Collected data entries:
*** Begin section ***
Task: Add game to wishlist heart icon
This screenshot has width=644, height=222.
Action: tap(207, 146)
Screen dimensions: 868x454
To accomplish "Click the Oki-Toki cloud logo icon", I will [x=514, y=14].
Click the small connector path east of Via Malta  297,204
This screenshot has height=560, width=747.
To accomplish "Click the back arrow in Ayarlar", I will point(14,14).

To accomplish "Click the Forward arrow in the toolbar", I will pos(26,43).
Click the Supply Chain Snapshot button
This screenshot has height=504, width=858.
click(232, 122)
*** End section ***
*** Begin section ***
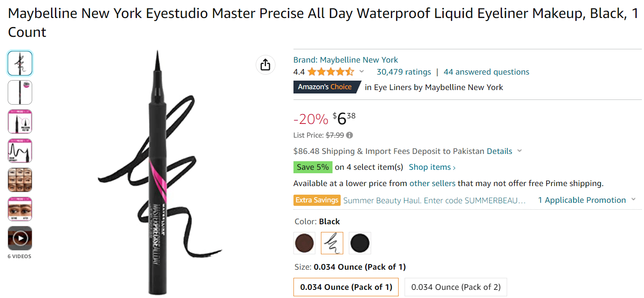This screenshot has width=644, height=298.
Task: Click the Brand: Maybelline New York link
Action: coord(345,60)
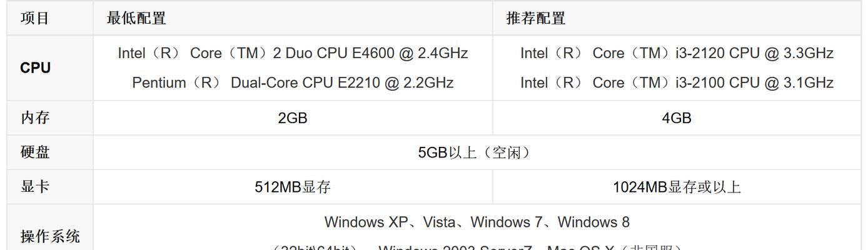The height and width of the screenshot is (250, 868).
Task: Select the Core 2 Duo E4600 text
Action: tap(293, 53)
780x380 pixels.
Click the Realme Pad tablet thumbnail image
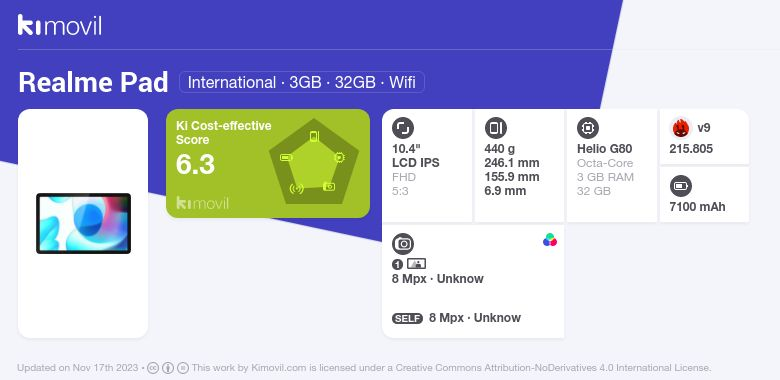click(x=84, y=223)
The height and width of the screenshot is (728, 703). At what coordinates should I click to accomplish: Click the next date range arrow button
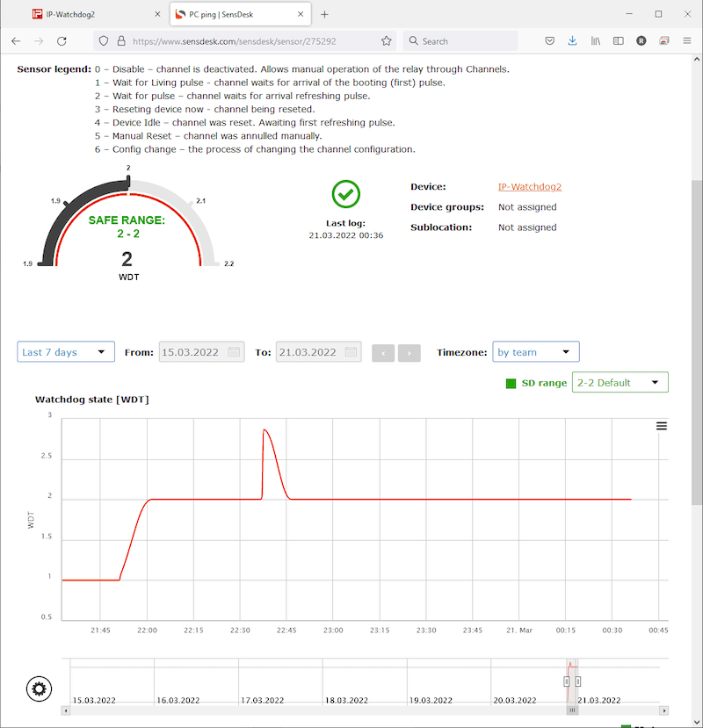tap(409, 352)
*** End section ***
About this exercise: Copy all lines from the data that hold the word "will".

Result:
To accomplish "Click the Oki-Toki cloud logo icon", I will [x=514, y=14].
To accomplish "Click the back arrow in Ayarlar", I will point(14,14).
To accomplish "Click the Forward arrow in the toolbar", I will pos(26,43).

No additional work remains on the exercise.